▶ **What is expected**:
The records beneath should be restated word for word.

* * * * *

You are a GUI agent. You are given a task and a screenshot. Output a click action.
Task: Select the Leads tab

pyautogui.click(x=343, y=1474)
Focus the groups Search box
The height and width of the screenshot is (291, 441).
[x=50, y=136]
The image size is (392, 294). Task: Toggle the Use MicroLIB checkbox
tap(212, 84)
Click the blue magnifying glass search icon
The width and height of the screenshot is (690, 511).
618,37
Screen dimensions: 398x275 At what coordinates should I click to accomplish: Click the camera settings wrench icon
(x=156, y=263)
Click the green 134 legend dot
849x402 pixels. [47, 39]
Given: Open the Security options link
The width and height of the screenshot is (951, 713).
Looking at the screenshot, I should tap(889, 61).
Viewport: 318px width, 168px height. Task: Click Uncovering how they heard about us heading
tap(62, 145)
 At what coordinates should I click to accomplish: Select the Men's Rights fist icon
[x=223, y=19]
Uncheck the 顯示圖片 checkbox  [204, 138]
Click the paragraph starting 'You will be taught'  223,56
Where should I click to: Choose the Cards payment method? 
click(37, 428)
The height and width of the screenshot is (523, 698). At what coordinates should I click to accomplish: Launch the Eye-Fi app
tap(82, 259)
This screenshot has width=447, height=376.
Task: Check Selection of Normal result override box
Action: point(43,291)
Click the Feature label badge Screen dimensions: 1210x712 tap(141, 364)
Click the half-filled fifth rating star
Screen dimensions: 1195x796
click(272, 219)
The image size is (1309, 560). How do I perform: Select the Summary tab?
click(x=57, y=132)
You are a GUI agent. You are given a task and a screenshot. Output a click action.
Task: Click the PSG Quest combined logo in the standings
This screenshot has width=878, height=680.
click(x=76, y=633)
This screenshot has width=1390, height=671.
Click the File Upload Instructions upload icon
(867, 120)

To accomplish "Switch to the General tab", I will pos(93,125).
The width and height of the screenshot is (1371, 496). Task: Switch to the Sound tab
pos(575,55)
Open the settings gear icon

* * * * *

▶ **Expected answer**:
You are a GUI agent. You are given a task and a screenshot. Output a click action.
Task: Select the Leads tab

pyautogui.click(x=343, y=1474)
Focus the groups Search box
The height and width of the screenshot is (291, 441).
[x=50, y=136]
The image size is (392, 294). Task: Toggle the Use MicroLIB checkbox
tap(212, 84)
Click the blue magnifying glass search icon
The width and height of the screenshot is (690, 511).
618,37
Screen dimensions: 398x275 At what coordinates should I click to accomplish: Click the camera settings wrench icon
(x=156, y=263)
Click the green 134 legend dot
849x402 pixels. [47, 39]
Given: Open the Security options link
The width and height of the screenshot is (951, 713).
Looking at the screenshot, I should tap(889, 61).
Viewport: 318px width, 168px height. Task: Click Uncovering how they heard about us heading
tap(62, 145)
 At what coordinates should I click to accomplish: Select the Men's Rights fist icon
[x=223, y=19]
Uncheck the 顯示圖片 checkbox  [204, 138]
Click the paragraph starting 'You will be taught'  223,56
Where should I click to: Choose the Cards payment method? 
click(37, 428)
The height and width of the screenshot is (523, 698). At what coordinates should I click to accomplish: Launch the Eye-Fi app
tap(82, 259)
This screenshot has width=447, height=376.
Task: Check Selection of Normal result override box
Action: point(43,291)
Click the Feature label badge Screen dimensions: 1210x712 tap(141, 364)
Click the half-filled fifth rating star
Screen dimensions: 1195x796
click(272, 219)
The image size is (1309, 560). How do I perform: Select the Summary tab?
click(x=57, y=132)
You are a GUI agent. You are given a task and a screenshot. Output a click action.
Task: Click the PSG Quest combined logo in the standings
This screenshot has width=878, height=680.
click(x=76, y=633)
This screenshot has width=1390, height=671.
Click the File Upload Instructions upload icon
(867, 120)

To accomplish "Switch to the General tab", I will pos(93,125).
The width and height of the screenshot is (1371, 496). Task: Switch to the Sound tab
pos(575,55)
Open the settings gear icon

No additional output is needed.